• EXERCISE AIM
Below are the records; collect from them each line containing the string "Open".

• INFORMATION SUPPLIED

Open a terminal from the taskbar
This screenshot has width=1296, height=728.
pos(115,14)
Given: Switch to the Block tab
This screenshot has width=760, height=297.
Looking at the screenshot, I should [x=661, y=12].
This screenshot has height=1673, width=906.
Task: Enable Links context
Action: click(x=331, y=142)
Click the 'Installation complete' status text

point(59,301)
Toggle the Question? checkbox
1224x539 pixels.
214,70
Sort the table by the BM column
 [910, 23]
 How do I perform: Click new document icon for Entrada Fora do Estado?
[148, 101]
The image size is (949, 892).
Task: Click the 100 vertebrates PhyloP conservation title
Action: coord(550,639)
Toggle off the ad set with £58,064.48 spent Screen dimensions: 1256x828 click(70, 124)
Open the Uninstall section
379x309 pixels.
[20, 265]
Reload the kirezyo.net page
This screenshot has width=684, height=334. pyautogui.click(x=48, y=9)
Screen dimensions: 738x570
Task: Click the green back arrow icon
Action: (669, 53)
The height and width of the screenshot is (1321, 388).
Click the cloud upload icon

• ANSWER TO THIS EXERCISE
Open a terminal from the taskbar
Open the Uninstall section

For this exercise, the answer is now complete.